The striped outer ring of hexagons is a directional print. Notice how a subtle stripe radiates out from the centre? What you may not notice at first glance is that the stripes radiate out from the point of a hexagon on six of them and on the other six they radiate out from a flat edge.

When I want to cut a fabric like this what I do is draw an arrow on the hexagon paper to show the direction of the stripe. Then I tack my paper to the fabric with the arrow matching the direction of the stripe and I cut out the fabric with scissors. When it comes time to sew them together I sort them into two piles (stripes from the point and stripes from the flat edge). To sew them together I just alternate a stripe from the point with a stripe from the flat edge! This technique will work with any directional print and it makes the sewing together so easy because you don't have to think about what way the fabric is meant to be positioned! If you use this technique for the hexagons that surround the centre you would only need six that radiate from the same direction. If you wanted to add another round of hexagons to what I've done you would need six and twelve.

That's it for today. Until I post again, happy sewing!
Karen H

Thursday, May 28, 2015

Come together, right now!

The various pieces of my Birds in the Loft hexagon quilt are coming together. This part goes fast! I know I have previously mentioned that it is big. I was wrong. It is not is VERY big. I really should have used 3/4" hexagons.

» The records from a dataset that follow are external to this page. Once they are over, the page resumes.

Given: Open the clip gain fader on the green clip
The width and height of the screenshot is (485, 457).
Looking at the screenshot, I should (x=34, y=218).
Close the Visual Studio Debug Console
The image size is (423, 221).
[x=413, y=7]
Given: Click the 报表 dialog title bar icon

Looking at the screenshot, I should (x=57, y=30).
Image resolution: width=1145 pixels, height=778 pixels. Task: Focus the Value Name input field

Oh well, it is what it is!

I showed you the right middle section and I've now stitched it

to the centre panel.

And this is what it looks like! I'm afraid to measure is that big!

The stitching goes fast because it is a fairly straight seam. I used off-white thread and the reason is that at least one hexagon in each seam contains the path fabric (the path is the area between the hexagons made with the off-white fabric).

Also I have decided to try my new milliners needles. Missie of Traditional Primitives swears by them for English paper piecing. Debra of Patchwork Sanity swears by them for applique. Both women were absolutely right. The long, thin needles pierce the fabric like a hot knife cutting through butter. My needles are Tulip Hiroshima Needles. They are not inexpensive but they make a big difference in the sewing.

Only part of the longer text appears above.